_Your assignment_
Under this line are the records; write out word for word the part that begins at the line containing "Viewport: 1456px width, 819px height. How do I perform: Click" and ends at the line containing "Given: Click the Total: 230 label", and no more.

Start of Listed records

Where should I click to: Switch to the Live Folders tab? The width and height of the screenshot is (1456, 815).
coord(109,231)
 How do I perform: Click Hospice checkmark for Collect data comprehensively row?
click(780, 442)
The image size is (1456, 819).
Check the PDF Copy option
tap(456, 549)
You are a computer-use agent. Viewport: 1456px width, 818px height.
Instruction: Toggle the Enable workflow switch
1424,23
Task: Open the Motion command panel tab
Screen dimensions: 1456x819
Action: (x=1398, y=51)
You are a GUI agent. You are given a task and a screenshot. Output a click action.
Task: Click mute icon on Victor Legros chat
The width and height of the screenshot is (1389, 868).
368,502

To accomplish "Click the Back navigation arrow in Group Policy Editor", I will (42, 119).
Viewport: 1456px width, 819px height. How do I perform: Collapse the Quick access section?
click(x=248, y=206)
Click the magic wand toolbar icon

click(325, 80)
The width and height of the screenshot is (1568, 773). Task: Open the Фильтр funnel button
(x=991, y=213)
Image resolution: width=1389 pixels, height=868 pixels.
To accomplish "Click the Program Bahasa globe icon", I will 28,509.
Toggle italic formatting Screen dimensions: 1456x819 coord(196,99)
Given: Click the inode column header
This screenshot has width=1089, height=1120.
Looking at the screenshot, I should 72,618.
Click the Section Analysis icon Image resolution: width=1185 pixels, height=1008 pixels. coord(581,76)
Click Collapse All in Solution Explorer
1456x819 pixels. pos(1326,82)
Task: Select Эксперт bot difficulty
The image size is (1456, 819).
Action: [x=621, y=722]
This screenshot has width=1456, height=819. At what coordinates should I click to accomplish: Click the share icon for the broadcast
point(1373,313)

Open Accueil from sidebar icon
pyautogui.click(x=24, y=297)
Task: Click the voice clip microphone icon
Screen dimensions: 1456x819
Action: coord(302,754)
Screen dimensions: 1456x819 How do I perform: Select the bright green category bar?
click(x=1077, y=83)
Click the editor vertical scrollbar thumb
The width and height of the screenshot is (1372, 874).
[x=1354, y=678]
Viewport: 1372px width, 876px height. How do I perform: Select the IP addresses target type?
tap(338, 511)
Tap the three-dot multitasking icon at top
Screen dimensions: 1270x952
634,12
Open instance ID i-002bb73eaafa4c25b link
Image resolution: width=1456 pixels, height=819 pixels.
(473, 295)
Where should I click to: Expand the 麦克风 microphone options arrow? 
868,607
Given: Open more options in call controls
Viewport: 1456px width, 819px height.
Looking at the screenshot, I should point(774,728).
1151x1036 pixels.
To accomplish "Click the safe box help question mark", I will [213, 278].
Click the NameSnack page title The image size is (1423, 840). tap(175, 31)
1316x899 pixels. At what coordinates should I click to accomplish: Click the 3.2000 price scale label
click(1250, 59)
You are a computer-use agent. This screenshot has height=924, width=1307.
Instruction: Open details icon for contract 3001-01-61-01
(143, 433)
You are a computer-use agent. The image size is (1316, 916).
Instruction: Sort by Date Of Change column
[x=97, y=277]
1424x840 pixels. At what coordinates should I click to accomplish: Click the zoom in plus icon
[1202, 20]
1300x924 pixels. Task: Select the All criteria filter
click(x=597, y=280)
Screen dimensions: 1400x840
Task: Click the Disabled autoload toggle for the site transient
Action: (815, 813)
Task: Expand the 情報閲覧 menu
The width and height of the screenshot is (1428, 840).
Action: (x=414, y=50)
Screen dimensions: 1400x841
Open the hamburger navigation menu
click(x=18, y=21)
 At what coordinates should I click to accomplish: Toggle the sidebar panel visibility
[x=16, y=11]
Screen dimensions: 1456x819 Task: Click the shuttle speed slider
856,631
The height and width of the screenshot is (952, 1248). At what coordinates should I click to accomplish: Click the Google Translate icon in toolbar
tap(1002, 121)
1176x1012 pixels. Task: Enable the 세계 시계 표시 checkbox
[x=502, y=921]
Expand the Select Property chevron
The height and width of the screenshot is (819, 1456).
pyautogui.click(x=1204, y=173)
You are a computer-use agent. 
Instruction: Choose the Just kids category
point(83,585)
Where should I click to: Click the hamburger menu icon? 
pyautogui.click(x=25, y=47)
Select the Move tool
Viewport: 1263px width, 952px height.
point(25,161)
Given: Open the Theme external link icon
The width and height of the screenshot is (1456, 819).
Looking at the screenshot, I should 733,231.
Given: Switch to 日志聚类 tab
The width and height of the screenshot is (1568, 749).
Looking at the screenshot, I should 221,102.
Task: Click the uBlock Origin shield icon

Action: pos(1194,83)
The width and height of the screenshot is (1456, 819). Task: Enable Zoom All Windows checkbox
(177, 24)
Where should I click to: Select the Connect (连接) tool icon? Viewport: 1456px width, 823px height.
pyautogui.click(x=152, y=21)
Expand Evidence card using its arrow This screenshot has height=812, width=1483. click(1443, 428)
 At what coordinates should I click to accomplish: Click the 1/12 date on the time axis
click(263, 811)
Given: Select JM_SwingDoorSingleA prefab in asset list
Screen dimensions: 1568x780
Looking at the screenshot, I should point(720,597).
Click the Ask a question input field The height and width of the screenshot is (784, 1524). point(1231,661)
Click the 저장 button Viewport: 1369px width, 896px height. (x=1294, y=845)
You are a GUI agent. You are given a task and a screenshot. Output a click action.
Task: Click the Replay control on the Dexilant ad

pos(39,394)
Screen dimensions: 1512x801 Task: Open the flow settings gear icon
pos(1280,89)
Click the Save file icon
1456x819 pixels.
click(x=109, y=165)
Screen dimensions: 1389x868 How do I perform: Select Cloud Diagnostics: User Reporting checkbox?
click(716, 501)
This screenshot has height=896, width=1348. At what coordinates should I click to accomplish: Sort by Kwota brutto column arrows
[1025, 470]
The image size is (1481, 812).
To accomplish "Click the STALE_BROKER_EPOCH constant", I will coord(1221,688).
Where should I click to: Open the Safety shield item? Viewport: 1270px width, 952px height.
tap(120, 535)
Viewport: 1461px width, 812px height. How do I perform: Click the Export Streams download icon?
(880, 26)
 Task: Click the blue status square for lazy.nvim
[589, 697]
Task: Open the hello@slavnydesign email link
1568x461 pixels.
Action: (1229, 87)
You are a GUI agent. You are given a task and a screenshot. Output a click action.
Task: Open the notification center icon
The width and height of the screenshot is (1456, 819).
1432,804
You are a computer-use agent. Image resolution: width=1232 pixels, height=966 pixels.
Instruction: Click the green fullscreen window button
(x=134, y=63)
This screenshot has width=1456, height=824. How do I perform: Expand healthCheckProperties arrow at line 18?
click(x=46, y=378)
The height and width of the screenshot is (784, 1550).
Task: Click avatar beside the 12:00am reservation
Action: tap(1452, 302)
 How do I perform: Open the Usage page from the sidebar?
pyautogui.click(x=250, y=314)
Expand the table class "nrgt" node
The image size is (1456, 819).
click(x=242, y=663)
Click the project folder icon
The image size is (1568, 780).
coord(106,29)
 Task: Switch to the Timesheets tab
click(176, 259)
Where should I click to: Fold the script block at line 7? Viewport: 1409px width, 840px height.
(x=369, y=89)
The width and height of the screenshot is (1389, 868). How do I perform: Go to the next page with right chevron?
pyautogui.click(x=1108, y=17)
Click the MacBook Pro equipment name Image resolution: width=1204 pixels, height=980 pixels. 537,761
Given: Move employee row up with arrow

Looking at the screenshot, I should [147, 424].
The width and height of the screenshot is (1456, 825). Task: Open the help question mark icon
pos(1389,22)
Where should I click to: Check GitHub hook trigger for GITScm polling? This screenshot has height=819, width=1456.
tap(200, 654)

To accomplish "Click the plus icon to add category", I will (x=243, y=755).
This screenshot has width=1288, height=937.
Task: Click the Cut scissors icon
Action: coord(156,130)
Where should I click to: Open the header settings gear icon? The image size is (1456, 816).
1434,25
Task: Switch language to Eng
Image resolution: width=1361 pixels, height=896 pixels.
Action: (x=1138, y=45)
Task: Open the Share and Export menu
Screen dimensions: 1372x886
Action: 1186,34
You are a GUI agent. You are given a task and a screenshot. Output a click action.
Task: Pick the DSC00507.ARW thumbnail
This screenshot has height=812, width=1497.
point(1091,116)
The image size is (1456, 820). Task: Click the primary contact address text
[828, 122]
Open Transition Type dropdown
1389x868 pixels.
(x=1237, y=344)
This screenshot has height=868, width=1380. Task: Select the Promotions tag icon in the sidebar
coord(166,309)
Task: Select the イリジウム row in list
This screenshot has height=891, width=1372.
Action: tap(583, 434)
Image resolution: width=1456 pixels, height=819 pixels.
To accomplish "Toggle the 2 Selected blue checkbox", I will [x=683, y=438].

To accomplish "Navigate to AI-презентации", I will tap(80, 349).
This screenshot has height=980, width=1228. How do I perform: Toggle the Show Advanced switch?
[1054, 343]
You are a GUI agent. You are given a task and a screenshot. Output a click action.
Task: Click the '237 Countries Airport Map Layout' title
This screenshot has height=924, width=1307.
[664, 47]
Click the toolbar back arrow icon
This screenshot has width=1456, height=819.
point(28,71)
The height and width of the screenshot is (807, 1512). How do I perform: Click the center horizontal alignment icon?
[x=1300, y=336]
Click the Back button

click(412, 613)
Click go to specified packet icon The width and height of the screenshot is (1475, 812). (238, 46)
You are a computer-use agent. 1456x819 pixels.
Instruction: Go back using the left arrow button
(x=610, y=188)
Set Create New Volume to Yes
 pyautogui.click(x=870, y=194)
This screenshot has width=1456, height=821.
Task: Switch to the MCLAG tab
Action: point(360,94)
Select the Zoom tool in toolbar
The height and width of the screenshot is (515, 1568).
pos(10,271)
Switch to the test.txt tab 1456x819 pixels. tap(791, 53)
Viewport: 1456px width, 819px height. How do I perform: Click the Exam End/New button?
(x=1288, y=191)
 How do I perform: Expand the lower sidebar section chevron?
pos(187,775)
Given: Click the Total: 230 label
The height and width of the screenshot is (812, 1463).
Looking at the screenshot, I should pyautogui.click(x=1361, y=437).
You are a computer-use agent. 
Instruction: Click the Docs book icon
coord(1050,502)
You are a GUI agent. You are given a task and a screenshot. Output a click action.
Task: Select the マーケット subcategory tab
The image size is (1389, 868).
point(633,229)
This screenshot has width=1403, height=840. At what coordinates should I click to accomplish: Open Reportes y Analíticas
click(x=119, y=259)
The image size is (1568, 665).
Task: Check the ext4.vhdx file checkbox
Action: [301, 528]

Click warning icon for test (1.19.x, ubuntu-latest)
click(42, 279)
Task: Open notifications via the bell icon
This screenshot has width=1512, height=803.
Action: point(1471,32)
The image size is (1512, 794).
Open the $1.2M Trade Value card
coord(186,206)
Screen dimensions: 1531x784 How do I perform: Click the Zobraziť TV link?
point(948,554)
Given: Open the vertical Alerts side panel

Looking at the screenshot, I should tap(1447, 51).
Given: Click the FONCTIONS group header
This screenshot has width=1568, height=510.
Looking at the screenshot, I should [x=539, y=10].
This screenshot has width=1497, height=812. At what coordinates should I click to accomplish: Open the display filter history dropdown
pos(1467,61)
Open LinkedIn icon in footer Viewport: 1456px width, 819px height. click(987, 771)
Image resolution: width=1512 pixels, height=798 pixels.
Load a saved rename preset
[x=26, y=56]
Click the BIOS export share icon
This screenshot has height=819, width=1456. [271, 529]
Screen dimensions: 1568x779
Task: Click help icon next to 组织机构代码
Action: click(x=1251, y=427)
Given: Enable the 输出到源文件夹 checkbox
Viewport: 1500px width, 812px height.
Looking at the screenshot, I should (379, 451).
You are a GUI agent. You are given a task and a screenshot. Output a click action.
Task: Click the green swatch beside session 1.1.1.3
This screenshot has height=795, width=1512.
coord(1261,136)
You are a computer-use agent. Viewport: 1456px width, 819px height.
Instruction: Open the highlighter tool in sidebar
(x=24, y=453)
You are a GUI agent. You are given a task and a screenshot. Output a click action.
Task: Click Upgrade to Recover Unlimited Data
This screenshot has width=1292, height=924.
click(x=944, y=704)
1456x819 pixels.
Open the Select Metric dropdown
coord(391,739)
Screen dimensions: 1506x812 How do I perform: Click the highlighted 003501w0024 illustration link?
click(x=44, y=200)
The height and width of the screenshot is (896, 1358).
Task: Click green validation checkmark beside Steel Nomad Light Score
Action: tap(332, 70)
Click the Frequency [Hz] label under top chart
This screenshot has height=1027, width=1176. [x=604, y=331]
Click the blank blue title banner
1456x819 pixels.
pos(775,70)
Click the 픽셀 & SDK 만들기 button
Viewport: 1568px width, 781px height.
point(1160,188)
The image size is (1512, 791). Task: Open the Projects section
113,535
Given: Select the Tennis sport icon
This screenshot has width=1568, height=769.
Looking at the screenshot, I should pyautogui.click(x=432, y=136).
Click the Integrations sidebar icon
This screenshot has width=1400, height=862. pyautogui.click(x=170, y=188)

End of Listed records

_Written solution_
Viewport: 1456px width, 819px height. How do I perform: Click the Exam End/New button?
(x=1288, y=191)
 How do I perform: Expand the lower sidebar section chevron?
pos(187,775)
Given: Click the Total: 230 label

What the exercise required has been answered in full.